Todo da a entender que resulta ilusorio acudir a argumentos racionales para desmontar estos frentes cuando la práctica médica, jurídica o política que avala el aborto libre los ha rechazado. Y más complicado resulta conversar con tantas personas convencidas de que la realidad depende de lo que uno opina o siente. En definitiva, será infructuoso apelar a usar la razón si esa capacidad ha sido dañada o no está desarrollada; es como si a un niño pequeño le das a leer la Summa Theologiae.

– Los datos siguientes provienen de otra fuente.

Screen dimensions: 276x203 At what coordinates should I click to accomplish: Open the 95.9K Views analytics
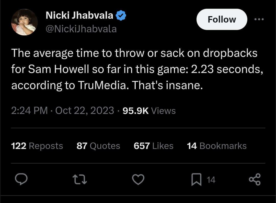pyautogui.click(x=149, y=111)
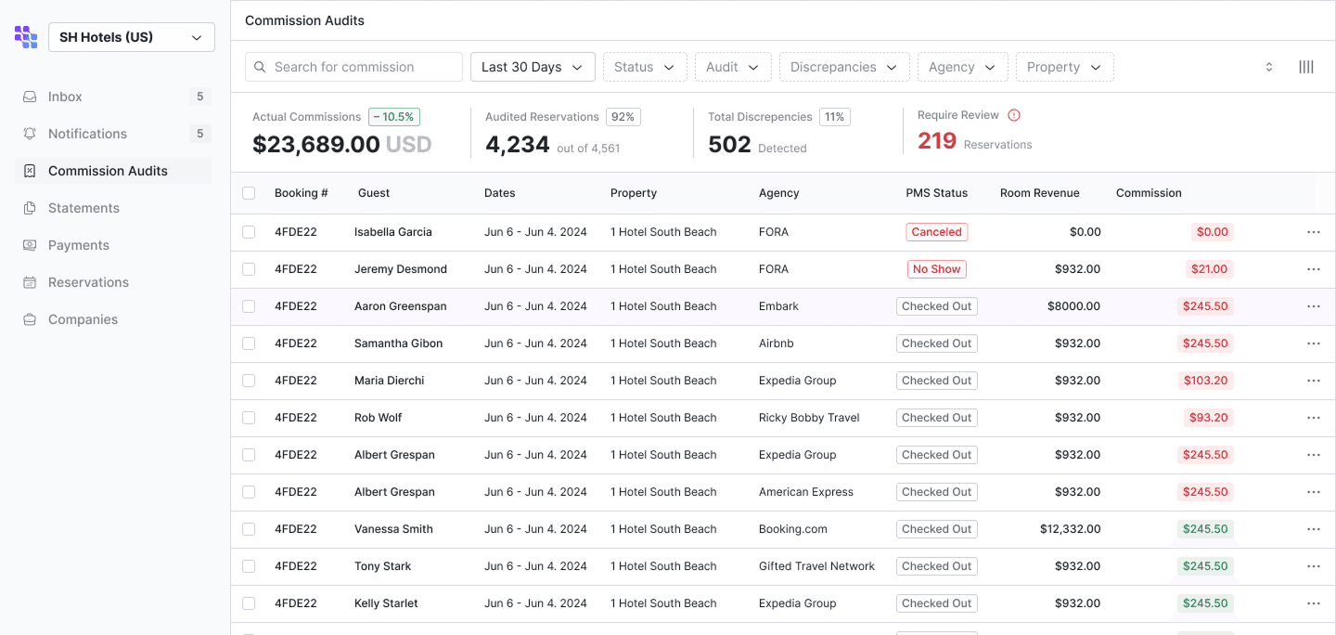Viewport: 1336px width, 635px height.
Task: Expand the Discrepancies filter dropdown
Action: (843, 67)
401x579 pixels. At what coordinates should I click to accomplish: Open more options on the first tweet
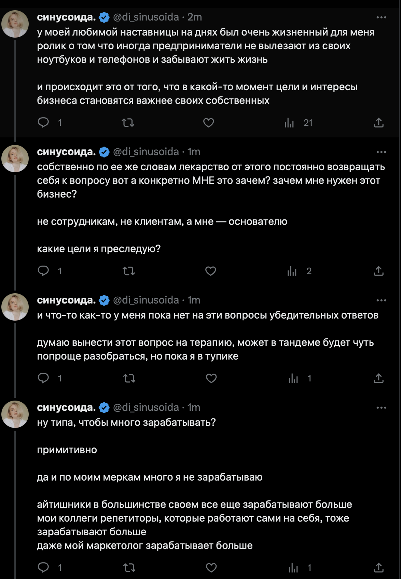(x=381, y=17)
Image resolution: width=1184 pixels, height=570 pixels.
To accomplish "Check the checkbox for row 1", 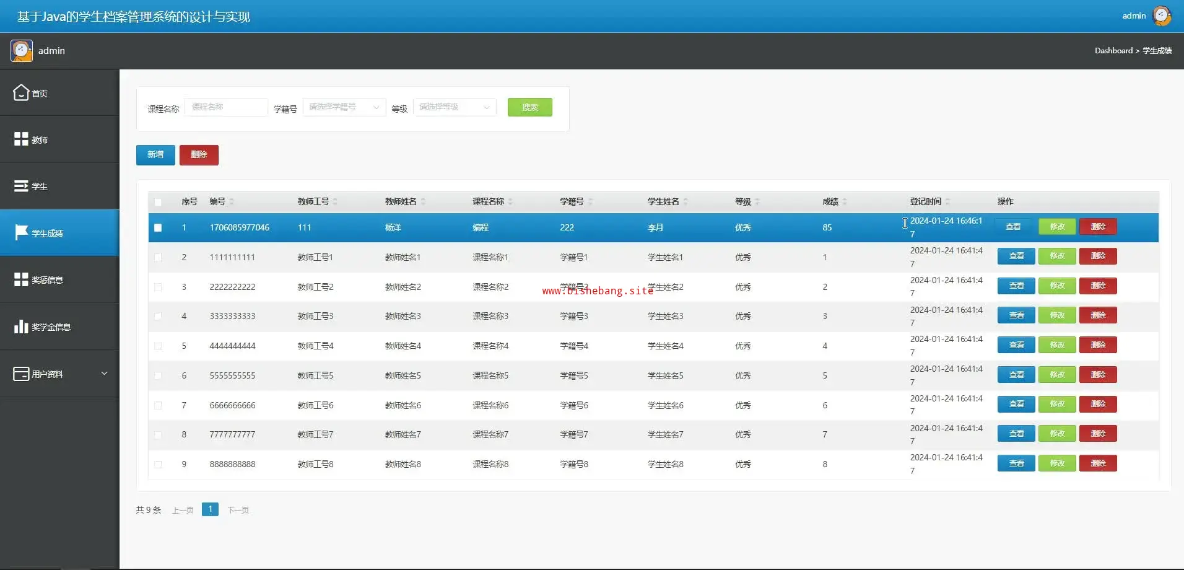I will coord(158,227).
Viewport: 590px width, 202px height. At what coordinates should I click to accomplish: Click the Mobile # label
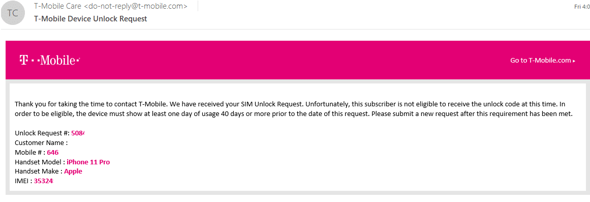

¿Qué hacer entonces? No dejar de hablar, denunciar, proponer, desenmascarar los postulados ideológicos. Seguir clamando. Pero, conscientes de que el auditorio es un desierto, habrá que esforzarse en que haya terreno fértil donde ahora sólo hay arenales.
Ejemplo de lo segundo es el debate sobre la familia. En España cada vez más personas mantienen una relación afectiva con alguien de su mismo sexo, recurren a la fecundación in vitro para ejercer la paternidad y la maternidad como consideran, y, como muchas de ellas desean vínculos estables y auténticos, han establecido sus propios modelos de familia. En este caso, no es que haya que encontrar un plano argumental común, sino que viven, piensan y hablan de otra manera. Las vidas paralelas no se cruzan. Estamos en mundos distintos, incomunicados, inconmensurables.
La pregunta, en este supuesto, es si nos quedamos cada uno en nuestra casa, partido, universidad, periódico. Creo que hay que anunciar, sin ambages, la verdad del amor humano, pero es muy complicado que sea comprendida, más aún cuando en las nuevas generaciones está inoculada la ideología de género desde la infancia.
Quizás con los jóvenes toque a veces hablar sin discursos, con parábolas, agitando sus corazones. El corazón es un misterio. En otras ocasiones igual sea mejor callar, pero poniéndose a tiro con el testimonio de la propia vida. En cualquier caso, hay que esperarlos en el desierto, acogerlos, vendar sus heridas. Y darles de beber.